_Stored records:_

+ + + + +

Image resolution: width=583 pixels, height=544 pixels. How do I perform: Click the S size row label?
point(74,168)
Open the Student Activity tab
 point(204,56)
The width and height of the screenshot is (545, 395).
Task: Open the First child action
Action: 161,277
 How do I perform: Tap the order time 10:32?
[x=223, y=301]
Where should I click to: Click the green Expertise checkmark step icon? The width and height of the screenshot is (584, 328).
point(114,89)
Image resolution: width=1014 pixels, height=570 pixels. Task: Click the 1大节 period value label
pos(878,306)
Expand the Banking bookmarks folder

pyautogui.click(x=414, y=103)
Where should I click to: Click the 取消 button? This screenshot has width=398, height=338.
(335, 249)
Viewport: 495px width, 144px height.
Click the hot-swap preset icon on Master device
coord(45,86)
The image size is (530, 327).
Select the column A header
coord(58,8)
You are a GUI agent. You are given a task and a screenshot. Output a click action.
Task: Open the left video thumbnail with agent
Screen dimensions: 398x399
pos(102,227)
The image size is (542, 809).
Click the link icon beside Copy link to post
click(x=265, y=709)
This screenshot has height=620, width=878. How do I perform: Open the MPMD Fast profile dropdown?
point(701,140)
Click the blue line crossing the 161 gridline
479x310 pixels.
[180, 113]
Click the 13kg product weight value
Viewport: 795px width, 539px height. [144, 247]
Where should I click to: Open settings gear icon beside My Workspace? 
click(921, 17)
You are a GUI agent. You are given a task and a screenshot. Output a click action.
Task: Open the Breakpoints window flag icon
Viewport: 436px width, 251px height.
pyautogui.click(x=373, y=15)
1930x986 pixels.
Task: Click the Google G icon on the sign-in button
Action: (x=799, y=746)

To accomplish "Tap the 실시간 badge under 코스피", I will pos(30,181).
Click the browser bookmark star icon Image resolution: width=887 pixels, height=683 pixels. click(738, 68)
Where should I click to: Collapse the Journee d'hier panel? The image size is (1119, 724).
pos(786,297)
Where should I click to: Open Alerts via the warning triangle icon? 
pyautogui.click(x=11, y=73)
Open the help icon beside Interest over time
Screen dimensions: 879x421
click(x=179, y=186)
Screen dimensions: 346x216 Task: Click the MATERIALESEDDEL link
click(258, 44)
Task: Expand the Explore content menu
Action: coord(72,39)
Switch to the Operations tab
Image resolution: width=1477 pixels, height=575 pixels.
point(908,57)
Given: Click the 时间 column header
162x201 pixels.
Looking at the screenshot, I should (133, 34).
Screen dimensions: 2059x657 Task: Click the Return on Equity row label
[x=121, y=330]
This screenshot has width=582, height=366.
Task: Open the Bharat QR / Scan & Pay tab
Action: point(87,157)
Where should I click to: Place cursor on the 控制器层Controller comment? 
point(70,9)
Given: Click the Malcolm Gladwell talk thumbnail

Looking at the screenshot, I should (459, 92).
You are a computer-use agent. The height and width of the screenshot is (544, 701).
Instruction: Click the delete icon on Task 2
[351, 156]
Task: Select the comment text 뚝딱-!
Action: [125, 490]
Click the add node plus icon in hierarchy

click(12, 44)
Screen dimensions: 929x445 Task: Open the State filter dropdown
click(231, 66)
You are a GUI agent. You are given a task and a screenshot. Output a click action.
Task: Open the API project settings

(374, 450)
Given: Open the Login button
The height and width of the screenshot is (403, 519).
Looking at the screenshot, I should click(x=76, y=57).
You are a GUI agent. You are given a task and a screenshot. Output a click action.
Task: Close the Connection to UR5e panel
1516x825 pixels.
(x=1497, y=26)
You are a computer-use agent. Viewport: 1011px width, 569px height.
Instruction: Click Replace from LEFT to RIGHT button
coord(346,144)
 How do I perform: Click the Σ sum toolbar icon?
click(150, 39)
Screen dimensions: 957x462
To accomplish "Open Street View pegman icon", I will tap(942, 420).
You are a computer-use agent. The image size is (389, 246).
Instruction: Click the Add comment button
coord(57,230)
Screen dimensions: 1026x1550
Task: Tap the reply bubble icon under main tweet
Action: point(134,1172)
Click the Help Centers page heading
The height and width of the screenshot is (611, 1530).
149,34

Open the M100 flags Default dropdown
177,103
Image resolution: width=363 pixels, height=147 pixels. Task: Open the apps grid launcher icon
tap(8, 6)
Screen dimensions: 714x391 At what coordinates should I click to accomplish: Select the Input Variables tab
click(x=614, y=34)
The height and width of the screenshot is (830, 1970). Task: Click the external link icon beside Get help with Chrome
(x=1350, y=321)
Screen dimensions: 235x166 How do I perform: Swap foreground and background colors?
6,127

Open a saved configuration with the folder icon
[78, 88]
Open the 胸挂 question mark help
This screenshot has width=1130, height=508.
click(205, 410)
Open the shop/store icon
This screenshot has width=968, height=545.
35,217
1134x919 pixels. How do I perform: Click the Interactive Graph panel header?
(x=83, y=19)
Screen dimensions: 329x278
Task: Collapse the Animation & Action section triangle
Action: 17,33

+ + + + +

_Aim of the exercise:_ Your answer must consist only of the lines from the one containing "The height and width of the screenshot is (611, 1530)." through the last line of the data above, both included, exactly as written.

_Result of the task:_
The height and width of the screenshot is (611, 1530).
149,34

Open the M100 flags Default dropdown
177,103
Image resolution: width=363 pixels, height=147 pixels. Task: Open the apps grid launcher icon
tap(8, 6)
Screen dimensions: 714x391 At what coordinates should I click to accomplish: Select the Input Variables tab
click(x=614, y=34)
The height and width of the screenshot is (830, 1970). Task: Click the external link icon beside Get help with Chrome
(x=1350, y=321)
Screen dimensions: 235x166 How do I perform: Swap foreground and background colors?
6,127

Open a saved configuration with the folder icon
[78, 88]
Open the 胸挂 question mark help
This screenshot has width=1130, height=508.
click(205, 410)
Open the shop/store icon
This screenshot has width=968, height=545.
35,217
1134x919 pixels. How do I perform: Click the Interactive Graph panel header?
(x=83, y=19)
Screen dimensions: 329x278
Task: Collapse the Animation & Action section triangle
Action: 17,33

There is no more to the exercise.